According to the study published in the New England Journal of Medicine, researchers identified 'anti-nephrin autoantibodies' as a reliable biomarker to monitor disease progression, opening new avenues for personalized treatment approaches.
Nephrotic syndrome, characterized by high protein levels in the urine, is associated with kidney diseases such as minimal change disease (MCD), primary focal segmental glomerulosclerosis (FSGS), and membranous nephropathy (MN).
According to researchers, the primary reason behind this syndrome is damage to T podocytes, which are the cells responsible for filtering the kidneys, which allows proteins to leak into the urine.
To diagnose such conditions, researchers introduced a new technique combining immunoprecipitation with enzyme-linked immunosorbent assay (ELISA) to reliably detect anti-nephrin autoantibodies.
Co-author Dr. Nicola M. Tomas said, “The identification of anti-nephrin autoantibodies as a reliable biomarker, combined with our hybrid immunoprecipitation technique, advances our clinical practice in kidney disorders with nephrotic syndrome and disease progression.” "Will advance capabilities to a great extent." "New avenues for close surveillance."
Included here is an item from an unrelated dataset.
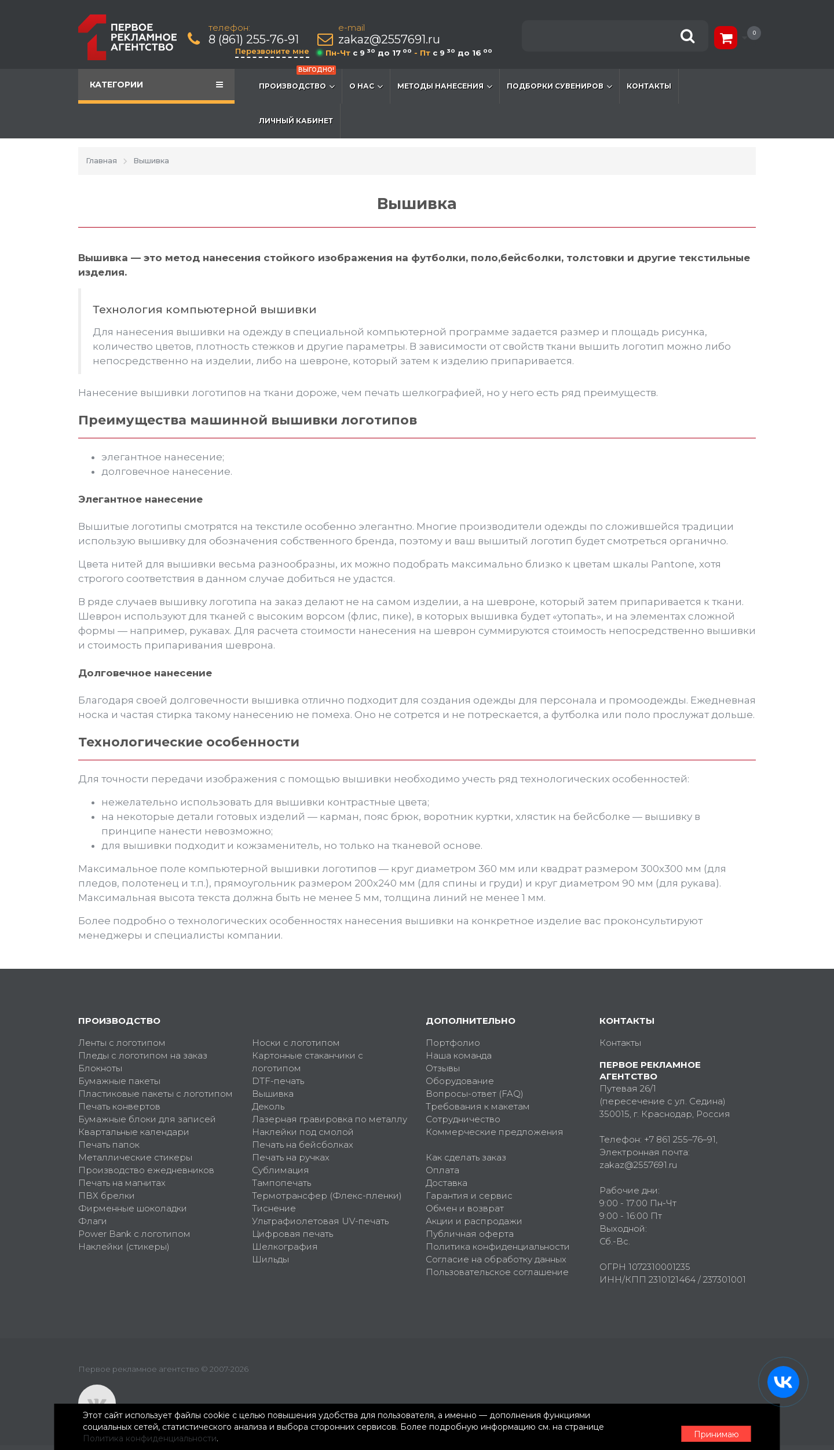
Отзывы (443, 1068)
The findings showed that anti-nephrin autoantibodies were prevalent in 69 percent of adults with MCD and 90 percent of children with INS (idiopathic nephrotic syndrome) who were not treated with immunosuppressive drugs.
"Importantly, levels of these autoantibodies correlate with disease activity, suggesting their potential as biomarkers to monitor disease progression," the researchers said. Very few antibodies were seen in other diseases also. Was."
Nephrotic syndrome, characterized by high protein levels in the urine, is associated with kidney diseases such as minimal change disease (MCD), primary focal segmental glomerulosclerosis (FSGS), and membranous nephropathy (MN).
According to researchers, the primary reason behind this syndrome is damage to T podocytes, which are the cells responsible for filtering the kidneys, which allows proteins to leak into the urine.
To diagnose such conditions, researchers introduced a new technique combining immunoprecipitation with enzyme-linked immunosorbent assay (ELISA) to reliably detect anti-nephrin autoantibodies.
Co-author Dr. Nicola M. Tomas said, “The identification of anti-nephrin autoantibodies as a reliable biomarker, combined with our hybrid immunoprecipitation technique, advances our clinical practice in kidney disorders with nephrotic syndrome and disease progression.” "Will advance capabilities to a great extent." "New avenues for close surveillance."
The findings showed that anti-nephrin autoantibodies were prevalent in 69 percent of adults with MCD and 90 percent of children with INS (idiopathic nephrotic syndrome) who were not treated with immunosuppressive drugs.
"Importantly, levels of these autoantibodies correlate with disease activity, suggesting their potential as biomarkers to monitor disease progression," the researchers said. Very few antibodies were seen in other diseases also. Was."